### DIRECTIONS FOR THIS TASK
Answer from the article on CTD data spikes:
1. What name does SBE software give its technique for removing bad data?
2. In the first pass, how many standard deviations from the mean must data be to get flagged?
3. Where do the values 2, 20 and 500 come from?

There are two different types of spikes that may happen in CTD data:
- Bad data from electrical failures. Usually it manifest in all the measured variables (Temperature, Conductivity, Oxygen, etc);
- Salinity spikes due to a wrong temperature value used when computing it from conductivity. This can happen due to a a bad Alignment of the temperature and conductivity sensors and/or poor Cell thermal mass correction (Lueck 1990).
The second case is a little bit more complex and will be discussed in another post. However, when bad data appears one must create a set criteria to eliminate them. It varies from manually excluding them to several "objective" criteria.
SBE software calls it Wild Edit and performs a very similar technique to the two-pass criteria from a previous post.
Here is a typical spike in the salinity data:
import gsw
from ctd import DataFrame, despike
cast = DataFrame.from_cnv('./data/CTD-after.cnv.gz', compression='gzip').split()[0]
# Compute salinity.
p = cast.index.values.astype(float)
SP = gsw.SP_from_C(cast['c0S/m'].values * 10, cast['t090C'].values, p)
cast['SP'] = SP.copy()
The parameters used where:
# Wild Edit.
cast['SP'] = cast['SP'].despike(n1=2, n2=20, block=500)
kw_original = dict(linestyle='-', color='#ff3333', alpha=0.65, linewidth=1.5, label=r"Practical Salinity Before Wild Edit.")
kw_despiked = dict(linestyle='-', color='#339933', linewidth=3, label=r"Practical Salinity After Wild Edit.")
fig, ax = cast['SP'].plot(**kw_despiked)
ax.plot(SP, cast.index, **kw_original)
ax.set_xlabel("Salinity [g kg$^{-1}$]")
ax.set_ylabel("Pressure [dbar]")
l = ax.legend(loc="lower right")
fig.set_size_inches((5, 7))
The first pass just flag the data that is more than 2 standard deviations from the mean and hide them from the second pass. The second pass then flags the remaining data points that are more than 20 standard deviations from the mean.
2, 20 , 500 are not magical numbers! They are the same values suggested in the SBE Software defaults, probably tested to exhaustion for CTD data.
HTML(html)

### SUPPLIED MATERIAL
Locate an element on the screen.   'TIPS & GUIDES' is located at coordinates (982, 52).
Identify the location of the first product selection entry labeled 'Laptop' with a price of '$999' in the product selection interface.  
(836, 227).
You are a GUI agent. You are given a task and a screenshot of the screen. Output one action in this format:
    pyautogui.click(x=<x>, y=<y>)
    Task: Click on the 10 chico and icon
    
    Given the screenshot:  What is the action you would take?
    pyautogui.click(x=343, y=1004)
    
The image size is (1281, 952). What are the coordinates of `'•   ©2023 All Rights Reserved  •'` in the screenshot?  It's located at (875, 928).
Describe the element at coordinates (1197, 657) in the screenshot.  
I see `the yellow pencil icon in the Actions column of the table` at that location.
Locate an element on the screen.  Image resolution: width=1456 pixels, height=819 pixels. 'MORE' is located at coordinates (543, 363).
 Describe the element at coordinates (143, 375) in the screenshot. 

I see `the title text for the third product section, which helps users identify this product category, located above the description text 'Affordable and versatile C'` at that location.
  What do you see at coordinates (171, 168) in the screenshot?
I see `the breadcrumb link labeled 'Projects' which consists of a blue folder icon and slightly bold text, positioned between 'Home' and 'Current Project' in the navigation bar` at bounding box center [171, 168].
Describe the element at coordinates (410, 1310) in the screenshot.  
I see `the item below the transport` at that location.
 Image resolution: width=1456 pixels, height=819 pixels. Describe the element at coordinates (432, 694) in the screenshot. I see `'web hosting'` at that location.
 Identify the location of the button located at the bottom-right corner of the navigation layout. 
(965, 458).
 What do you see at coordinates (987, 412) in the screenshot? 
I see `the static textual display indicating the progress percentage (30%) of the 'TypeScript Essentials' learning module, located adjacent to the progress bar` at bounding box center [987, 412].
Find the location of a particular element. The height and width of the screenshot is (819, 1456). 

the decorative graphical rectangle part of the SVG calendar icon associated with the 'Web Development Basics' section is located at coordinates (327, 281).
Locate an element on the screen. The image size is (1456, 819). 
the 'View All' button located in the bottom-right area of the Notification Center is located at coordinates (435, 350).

### EXERCISE RESPONSE
1. Wild Edit.
2. More than 2.
3. They are the SBE Software defaults.